Y la dualidad de la historia y del alma peruanas, en nuestra época, se precisa así como un conflicto entre la forma histórica que se elabora en la costa y el sentimiento indígena que sobrevive en la sierra honda­mente enraizado en la naturaleza. El Perú actual es una formación costeña. La nueva peruanidad se ha sedimentado en la tierra baja. Ni el español ni el criollo supieron ni pudieron conquistar los Andes. En los An­des, el español no fue nunca sino un pio­neer o un misionero. El criollo lo es tam­bién hasta que el ambiente andino extin­gue en él al conquistador y crea, poco a poco, un indígena. Este es el drama del Perú contemporáneo. Drama que nace, como es­cribí hace poco, del pecado de la Conquista. Del pecado original trasmitido a la Repúbli­ca, de querer constituir una sociedad y una economía peruana "sin el indio y contra el indio". 

III 

Pero estas constataciones no deben conducirnos a la misma conclusión que a Valcárcel. En una página de su libro, Valcárcel quiere que repudiemos la corrompida, la decadente civilización occidental. Esta es una conclusión legítima en el libro lírico de un poeta. Me explico, perfectamente, la exaltación de Valcárcel. Puesto en el camino de la alegoría y del símbolo, como medió de entender y de traducir el pasado, es natural pretender, por el mismo camino, la búsqueda del porvenir. Mas, en esta dirección, los hombres realistas tienen que desconfiar un poco de la poesía pura.

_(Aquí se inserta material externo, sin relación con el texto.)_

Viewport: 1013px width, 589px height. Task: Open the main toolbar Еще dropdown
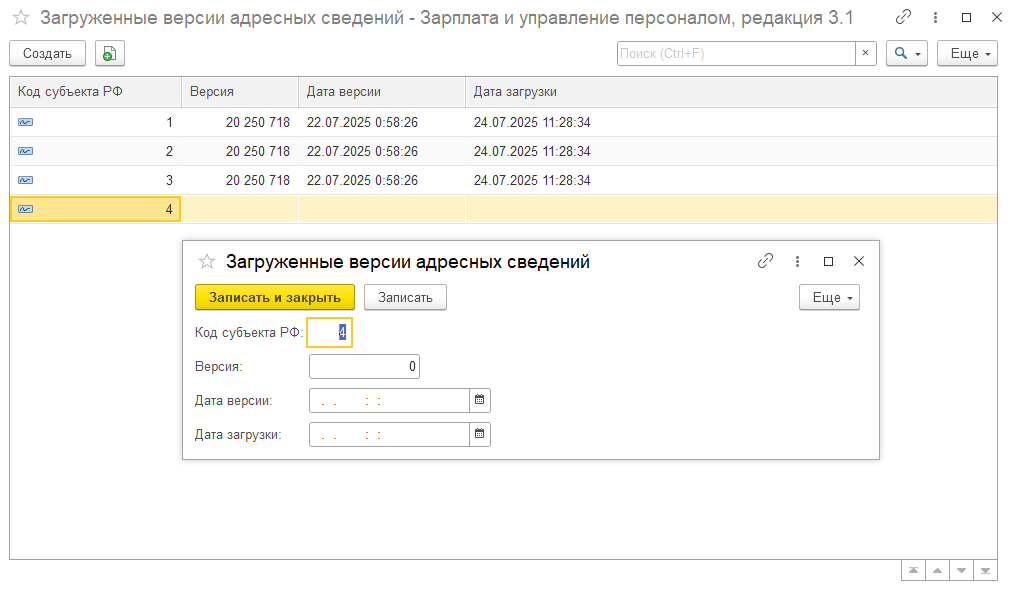tap(967, 54)
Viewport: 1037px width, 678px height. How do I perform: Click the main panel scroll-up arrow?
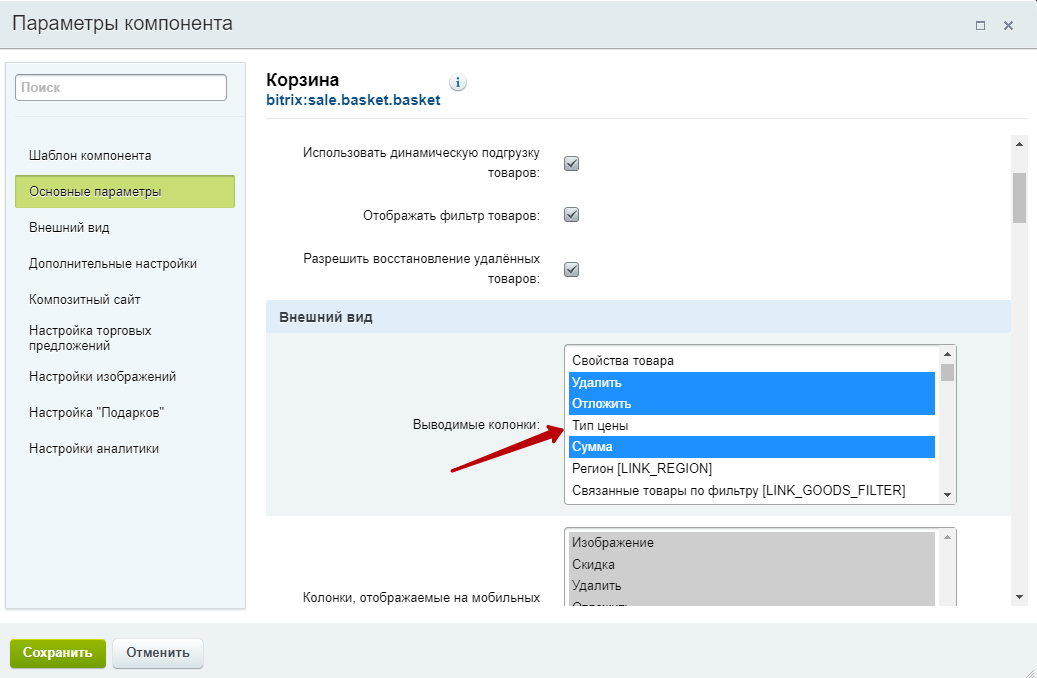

Valcárcel va demasiado lejos, como casi siempre que se deja rienda suelta a la imaginación. Ni la civilización occidental está tan agotada y putrefacta como Valcárcel su pone ni una vez adquirida su experiencia, su técnica y sus ideas, el Perú puede renunciar místicamente a tan válidos y preciosos instrumentos de la potencia humana, para volver, con áspera intransigencia, a sus antiguos mitos agrarios. La Conquista, mala y todo, ha sido un hecho histórico. La República, tal como existe, es otro hecho histórico. Contra los hechos históricos poco o nada pueden las especulaciones abstractas de la inteligencia ni las concepciones puras del espíritu. La historia del Perú no es sino una parcela de la historia humana. En cuatro siglos se ha formado una realidad nueva. La han creado los aluviones de Occidente. Es una realidad débil. Pero es, de todos modos, una realidad. Sería excesivamente romántico decidirse hoy a ignorarla.

 

 


NOTA:

* publicado en Mundial, Lima. 11 de setiembre de 1925.